**Required action**
From the line containing "You are a computer-use agent." through the last line of the entries below, transcribe each line exactly, excluding any picture.
____________________
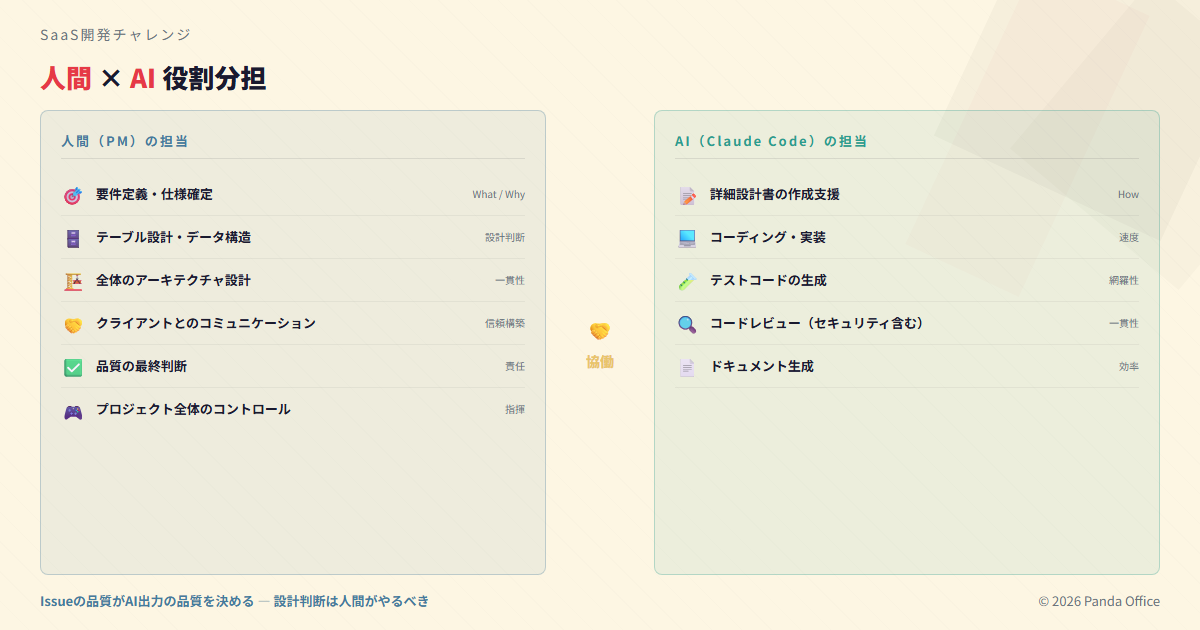Image resolution: width=1200 pixels, height=630 pixels.
Task: Click the 信頼構築 tag on the right of the client row
Action: [505, 324]
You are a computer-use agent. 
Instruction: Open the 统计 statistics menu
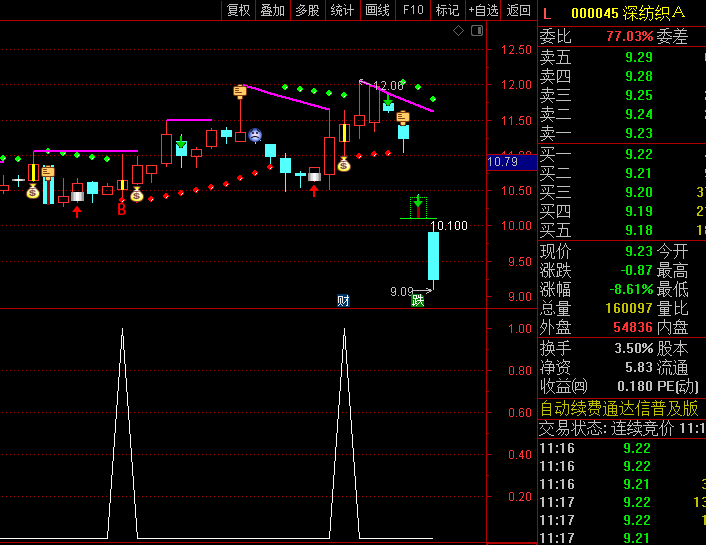tap(342, 10)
____________________
**Finished exercise**
You are a computer-use agent. 
Instruction: Open the 统计 statistics menu
tap(342, 10)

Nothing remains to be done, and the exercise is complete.